Depois, que temos uma dívida pública galopante - mais 25 pontos percentuais em três anos - e uma dívida externa asfixiante. Ninguém parece muito preocupado com isso, e a receita das "obras públicas", que uma "esquerda" cega aplaude em coro com os empresários do sector, só vai agravar a situação, ao mesmo tempo que seca o crédito bancário de que necessita o tecido produtivo que cria realmente empregos.
Por fim, o sistema político e partidário está a esfarelar-se, sobretudo no que respeita às duas forças que têm governado o país: o maior partido da oposição, o PSD, está esfrangalhado, e o do Governo vive entre a apatia e o susto, conforme tropeça nos "casos" que atingem Sócrates. Em redor tudo o resto merece cada vez menos respeito, sobretudo o sistema de Justiça, que à conhecida lentidão e ineficácia acrescentou agora a suspeita de falta de independência e culto da opacidade.
Não há novidades neste retrato cru. Muitos o têm feito, poucos o conseguiram discutir. O que se compreende, pois passamos o tempo a discutir as árvores sem nunca termos ideia da floresta. Isto é, passamos a vida nos detalhes, a iludir o essencial.
Basta notar como, por exemplo, de repente o principal problema do sistema judicial passou a ser segredo de Justiça. Quando importava saber se existiu e existe cumplicidade política entre um banqueiro e o primeiro-ministro, com reflexos tanto na distinção entre empresários amigos e não-amigos como no condicionamento da liberdade de informação, gastam-se dias a saber o que fez ou não fez um desconhecido juiz de Aveiro. Da mesma que se apreciaria que o PSD nos explicasse como governaria diferente, 90 por cento do tempo de antena que tem é consumido com as intrigas e as especulações sobre quem dominará essa entidade obscura e mítica que é o "aparelho do partido".

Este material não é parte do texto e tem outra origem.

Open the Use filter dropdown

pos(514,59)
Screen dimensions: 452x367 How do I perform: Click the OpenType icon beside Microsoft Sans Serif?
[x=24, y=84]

Mais: no momento em que o Governo devia estar a explicar o segundo orçamento rectificativo e, sobretudo, a dizer como porá ordem numas contas públicas que entraram em total derrapagem com o OE 2009, houve quem se entretivesse a discutir a semântica da proposta de lei, isto é, a saber se o orçamento era rectificativo ou "redistributivo".
Os exemplos podiam multiplicar-se, mas esta insanidade só é tolerada porque os portugueses empregados (os desempregados é um outro mundo) têm temporariamente mais dinheiro nos bolsos, já parecem ter esquecido o susto da crise e dão sinais de estarem a regressar a um consumo imediatista e suicidário (o indicador coincidente do consumo privado, que estava negativo desde Dezembro de 2008, regressou a valores positivos em Setembro e Outubro). Se o "zé-povinho" até voltou aos stands de automóveis, por que há-de incomodar-se com o que o Estado está a gastar? Só mesmo o Medina Carreira é que se apoquenta com isso...
E os rituais cumprem-se. Já há luzes de Natal (pindéricas, reconheça-se) e promessas de mais Magalhães, pelo que nada ou quase nada, para além da acidez crescente dos comentários sobre as mais recentes tropelias dos amigos do "engenheiro", indica a proximidade do muro em que vamos esbarrar. Será que só o descobriremos quando chegarem os impostos do dr. Constâncio? Ou o primeiro choque vai ser já em Janeiro, quando tivermos de realizar mais descontos por causa de um matreiro Código Contributivo? Tanto faz: dormentes ou em sobressalto, nada indica que possamos escapar à pobreza relativa e acabrunhante. Uma pobreza tão antiga que serve para explicar tudo, desde a endémica corrupção (que cresce) à secular dependência do Estado (que esmaga).
Como noutros períodos da nossa história, ouvem-se já vozes dos que sentem o país de novo encurralado. Um país sem saída política como estava nos anos finais do marcelismo. Ou durante a longa decadência final da monarquia liberal, naqueles anos em que se pagava o preço do voluntarismo de Fontes Pereira da Melo, um político para quem, segundo a biógrafa Maria Filomena Mónica, "a dívida era algo com que era preciso aprender a viver". Mais: se ele, "Fontes, pedia dinheiro emprestado, era para que o país pudesse sair da miséria". O que, obviamente, não aconteceu na época, nem está a acontecer agora.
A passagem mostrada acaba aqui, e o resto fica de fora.